Spese pazze in Piemonte, Cota rimborsa la Regione

Roberto Cota ed altri 15 ex-consiglieri del Piemonte rimborsano la Regione con 300mila euro. Obiettivo? Ottenere sconti al processo

La prima udienza preliminare al Tribunale di Torino non ha visto la passerella dei protagonisti della vicenda denominata Rimborsopoli, le spese pazze dei consiglieri regionali del Piemonte, governatore Cota in testa; non sono mancate tuttavia le sorprese, con gli imputati che si sono resi protagonisti della giornata nonostante l'assenza.

Roberto Cota ha infatti annunciato di aver restituito 32mila euro (la cifra contestatagli dalla procura di Torino) alla Regione Piemonte e, con lui, altri 15 consiglieri si sono prodigati in bonifici tempestivi, restituendo alla Regione le somme contestate.

300mila euro che, in totale, sono tornati nelle casse della Regione Piemonte; tuttavia, spiegano i legali dell'ex-governatore Cota, questa non è in alcun modo un'ammissione di colpa:

"Cota, pur ribadendo la correttezza del proprio comportamento e la propria assoluta innocenza rispetto alle accuse mosse dalla procura di Torino, ha deciso di agire in questo modo in un’ottica di trasparenza."

Sergio Pininfarina Funeral

Poco prima dell'udienza, a sorpresa, i legali di Cota hanno annunciato l'intenzione dell'ex Presidente della Regione Piemonte di farsi processare da solo e con rito immediato: il processo si aprirà il 21 ottobre prossimo.

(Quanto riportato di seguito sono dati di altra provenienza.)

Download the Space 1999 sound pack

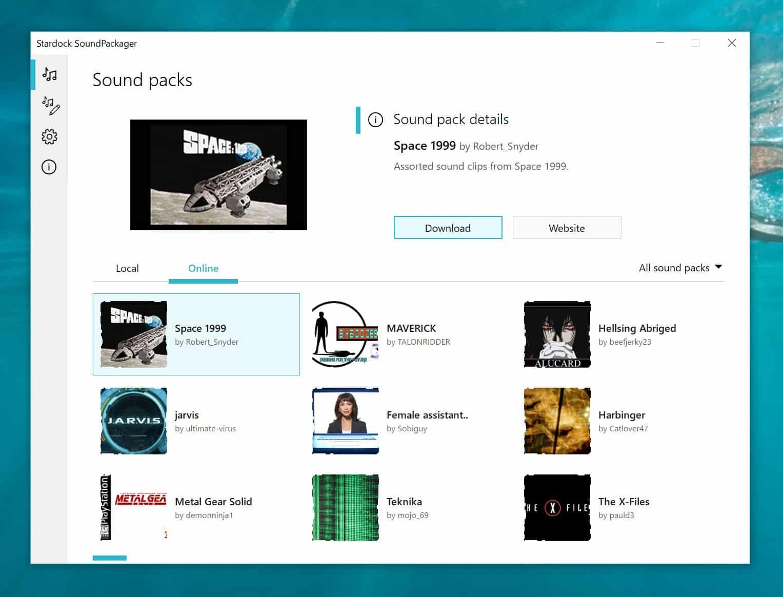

Con Cota sono una quindicina i politici imputati che fino a oggi hanno restituito il denaro pubblico che secondo i pm, Enrica Gabetta e Giancarlo Avenati Bassi, avrebbero utilizzato per scopi personali: dalle oramai famose mutande verdi a cene di lusso, viaggi e rimborsi gonfiati per spese anche inesistenti.

Altri 300 mila euro sarebbero in arrivo, spiegano gli avvocati degli imputati, anche se la cifra contestata dalla procura di Torino è, in realtà, di 1,5 milioni di euro.

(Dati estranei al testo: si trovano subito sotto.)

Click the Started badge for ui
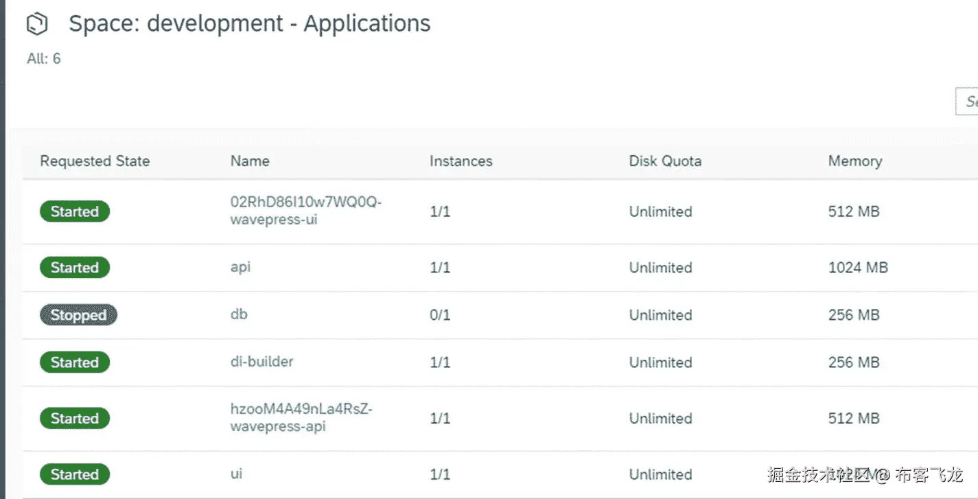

Perchè proclamarsi innocenti e procedere ugualmente con il risarcimento?

Risarcire significa ottenere l’attenuante nel processo con l’accusa di peculato ed è la condizione necessaria per ottenere il patteggiamento: una necessità per coloro i quali intendano in qualche modo superare le strette maglie della legge Severino, che sancisce l'incandidabilità in determinate fattispecie. Con il patteggiamento infatti le condanne si dovrebbero aggirare tra l’anno e l’anno e mezzo a seconda dei reati contestati e degli importi degli scontrini, evitando i rischi connessi all'applicazione della legge Severino.

Molti consiglieri che vorrebbero patteggiare sono leghisti ma c’è anche qualche ex Pdl ed esponenti dei monogruppi: Giovanna Quaglia ed Elena Maccanti, insieme ad Antonello Angeleri, Michele Marinello e Gianfranco Novero, del Carrocccio. Marco Botta e Francesco Toselli ex Pdl.